Document text
******************************
I probably should have mentioned this before, but my first post was quite lone already. I did some real close examination of the chain set sizes


----------



## Wolverine53 (Jan 9, 2015)

thill said:


> I tried to buy the ones Plugger has but they were sold out. So I bought a set of the type you described with the spring tensioners. They went on pretty easy but I really haven't tested them yet. I drove around the house a few time but that was it. And yes, my Honda is a 4x4 . Thanks for the info!


I started a reply 10 minutes ago and Windows closed down on me in the middle of typing my post. If the first post shows up, I apologize to all for some repetition.
******************************
Material provided
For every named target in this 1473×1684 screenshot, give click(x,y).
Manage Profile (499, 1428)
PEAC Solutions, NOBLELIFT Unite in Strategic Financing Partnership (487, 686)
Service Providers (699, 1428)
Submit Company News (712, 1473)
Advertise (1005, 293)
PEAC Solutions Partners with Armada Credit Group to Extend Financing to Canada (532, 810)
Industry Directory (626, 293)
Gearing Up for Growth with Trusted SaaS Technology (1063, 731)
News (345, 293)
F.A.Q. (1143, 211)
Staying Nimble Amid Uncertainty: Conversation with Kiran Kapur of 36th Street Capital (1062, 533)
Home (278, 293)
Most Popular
******************************
Problems to work on
(a) List every screen name that appears in the forum excerpt.
(b) Extract each line of the listing that contains the string "PEAC", matching case exactly.

Responses
(a)
Wolverine53
thill
Plugger

(b)
PEAC Solutions, NOBLELIFT Unite in Strategic Financing Partnership (487, 686)
PEAC Solutions Partners with Armada Credit Group to Extend Financing to Canada (532, 810)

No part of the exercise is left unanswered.